Tiannah's Empire is a Nigerian reality television series that premiered on 22 April 2017, on Ebonylife TV, starring Toyin Lawani-Adebayo (best known as Toyin Lawani), and Oluwatenola Jermaine Womandi. The show focused on Toyin Lawani, as she juggles the many roles she plays in 30 different businesses and being a mum of two kids, Tiannah and Tenor.; from mother to stylist, to designer, to a friend.

==Casting==
In Season 1, Episode 2, Seyi Shay, and Skuki makes an appearance on the show. In Season 1, Episode 3, Ben Murray-Bruce makes an appearance on the show. In Season 1, Episode 5, Florence Ita Giwa makes an appearance on the show. In Season 1, Episode 6, Emmanuel Ikubese makes an appearance on the show. In Season 1, Episode 9, Denrele Edun makes an appearance on the show.
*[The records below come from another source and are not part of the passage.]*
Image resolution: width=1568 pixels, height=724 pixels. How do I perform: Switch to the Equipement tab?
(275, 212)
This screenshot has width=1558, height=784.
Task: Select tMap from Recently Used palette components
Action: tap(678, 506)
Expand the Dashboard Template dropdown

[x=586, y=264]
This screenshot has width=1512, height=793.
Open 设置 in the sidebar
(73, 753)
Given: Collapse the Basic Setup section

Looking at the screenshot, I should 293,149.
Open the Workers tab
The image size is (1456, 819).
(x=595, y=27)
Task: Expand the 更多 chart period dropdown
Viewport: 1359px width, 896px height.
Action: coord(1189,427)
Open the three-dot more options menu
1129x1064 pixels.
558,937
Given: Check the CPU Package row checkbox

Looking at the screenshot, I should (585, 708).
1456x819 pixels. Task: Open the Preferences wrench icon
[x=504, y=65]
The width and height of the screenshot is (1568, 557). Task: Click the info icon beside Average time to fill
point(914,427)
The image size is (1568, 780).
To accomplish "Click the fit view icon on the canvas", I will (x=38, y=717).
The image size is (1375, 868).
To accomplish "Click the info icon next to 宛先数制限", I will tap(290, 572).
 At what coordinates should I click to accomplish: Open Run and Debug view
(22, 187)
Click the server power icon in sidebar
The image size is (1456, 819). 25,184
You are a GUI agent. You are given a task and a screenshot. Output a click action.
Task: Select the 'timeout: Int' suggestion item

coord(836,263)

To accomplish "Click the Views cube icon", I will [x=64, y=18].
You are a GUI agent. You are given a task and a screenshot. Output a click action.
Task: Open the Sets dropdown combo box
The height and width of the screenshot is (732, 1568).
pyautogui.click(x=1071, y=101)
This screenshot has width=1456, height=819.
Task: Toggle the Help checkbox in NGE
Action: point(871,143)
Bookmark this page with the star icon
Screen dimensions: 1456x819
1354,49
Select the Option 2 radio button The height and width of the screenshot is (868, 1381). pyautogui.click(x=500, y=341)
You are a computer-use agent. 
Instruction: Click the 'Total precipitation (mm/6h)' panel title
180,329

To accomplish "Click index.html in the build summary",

In Season 1, Episode 10 and 11, Annie Macaulay-Idibia makes an appearance on the show.

Cast members from Tiannah’s Empire
| Cast | Seasons |  |
| 1 | 2 |
| Toyin Lawani-Adebayo | Main |  |
| Oluwatenola Jermaine Womandi | Main |  |
Tiannah's Empire Clients/Friends
| Denrele Edun | Recurring |  |
| Seyi Shay | Recurring |  |
| Skuki | Recurring |  |
| Florence Ita Giwa | Recurring |  |
| Annie Macaulay-Idibia | Recurring |  |
| Emmanuel Ikubese | Recurring |  |

==Episodes==

| Series | Episodes |  | Originally released |  |
| First released | Last released |
| 1 | 13 |  | 22 April 2017 | 28 November 2017 |
| 2 | 7 |  | 1 August 2018 | 12 September 2018 |

=== Season 1 (2017) ===

| No. overall | No. in series | Title | Original release date | Viewers (millions) |
| 1 | 1 | "Episode 1" | 22 April 2017 | N/A |
| 2 | 2 | "Episode 2" | 29 April 2017 | N/A |
| 3 | 3 | "Episode 3" | 4 May 2017 | N/A |
| 4 | 4 | "Episode 4" | 11 May 2017 | N/A |
Lawani won the ELOY entrepreneur of the year award and the best stylist at the Bold Awards event. She also spoke about breaking into the international fashion market. According to her, she already has the likes of Ray J and Soulja Boy wearing her piece abroad.
| 5 | 5 | "Episode 5" | 17 May 2017 | N/A |
| 6 | 6 | "Episode 6" | 27 May 2017 | N/A |
| 7 | 7 | "Episode 7" | 5 June 2017 | N/A |
| 8 | 8 | "Episode 8" | 9 June 2017 | N/A |
| 9 | 9 | "Episode 9" | 21 June 2017 | N/A |
| 10 | 10 | "Episode 10" | 29 June 2017 | N/A |
| 11 | 11 | "Episode 11" | 29 June 2017 | N/A |
| 12 | 12 | "Episode 12" | 21 November 2017 | N/A |
| 13 | 13 | "Episode 13" | 28 November 2017 | N/A |

=== Season 2 (2018) ===

| No. overall | No. in series | Title | Original release date | Viewers (millions) |
|---|---|---|---|---|
| 14 | 1 | "Episode 1" | 1 August 2018 | N/A |
| 15 | 2 | "Episode 2" | 8 August 2018 | N/A |
| 16 | 3 | "Episode 3" | 15 August 2018 | N/A |
| 17 | 4 | "Episode 4" | 22 August 2018 | N/A |
| 18 | 5 | "Episode 5" | 29 August 2018 | N/A |
| 19 | 6 | "Episode 6" | 5 September 2018 | N/A |
| 20 | 7 | "Episode 7" | 12 September 2018 | N/A |

==Production==
The reality television series was produced by EbonyLife Studios, and distributed by EbonyLife Films. The series was produced and directed by Priscilla Nzirimo-Nwanah. The show was executive produced by Mo Abudu, and premiered on EbonyLife On, an online movie streaming television network, on 2 August 2018.